» **Task to complete**
Your task is to reproduce exactly the lines from the line with "Screen dimensions: 1316x920" through the end of the records below.

» **Provided data**
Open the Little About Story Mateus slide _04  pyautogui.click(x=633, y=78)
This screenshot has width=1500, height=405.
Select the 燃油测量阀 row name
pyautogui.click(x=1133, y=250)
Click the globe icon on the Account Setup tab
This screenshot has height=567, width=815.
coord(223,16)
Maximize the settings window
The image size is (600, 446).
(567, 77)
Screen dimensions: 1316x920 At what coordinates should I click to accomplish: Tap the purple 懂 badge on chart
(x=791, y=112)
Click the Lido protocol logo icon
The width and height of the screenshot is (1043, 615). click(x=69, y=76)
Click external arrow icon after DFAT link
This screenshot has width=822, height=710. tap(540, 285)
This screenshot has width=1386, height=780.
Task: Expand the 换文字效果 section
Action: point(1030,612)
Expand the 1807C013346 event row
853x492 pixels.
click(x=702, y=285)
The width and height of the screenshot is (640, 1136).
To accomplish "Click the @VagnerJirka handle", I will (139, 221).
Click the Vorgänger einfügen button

» **Task response**
Screen dimensions: 1316x920 At what coordinates should I click to accomplish: Tap the purple 懂 badge on chart
(x=791, y=112)
Click the Lido protocol logo icon
The width and height of the screenshot is (1043, 615). click(x=69, y=76)
Click external arrow icon after DFAT link
This screenshot has width=822, height=710. tap(540, 285)
This screenshot has width=1386, height=780.
Task: Expand the 换文字效果 section
Action: point(1030,612)
Expand the 1807C013346 event row
853x492 pixels.
click(x=702, y=285)
The width and height of the screenshot is (640, 1136).
To accomplish "Click the @VagnerJirka handle", I will (139, 221).
Click the Vorgänger einfügen button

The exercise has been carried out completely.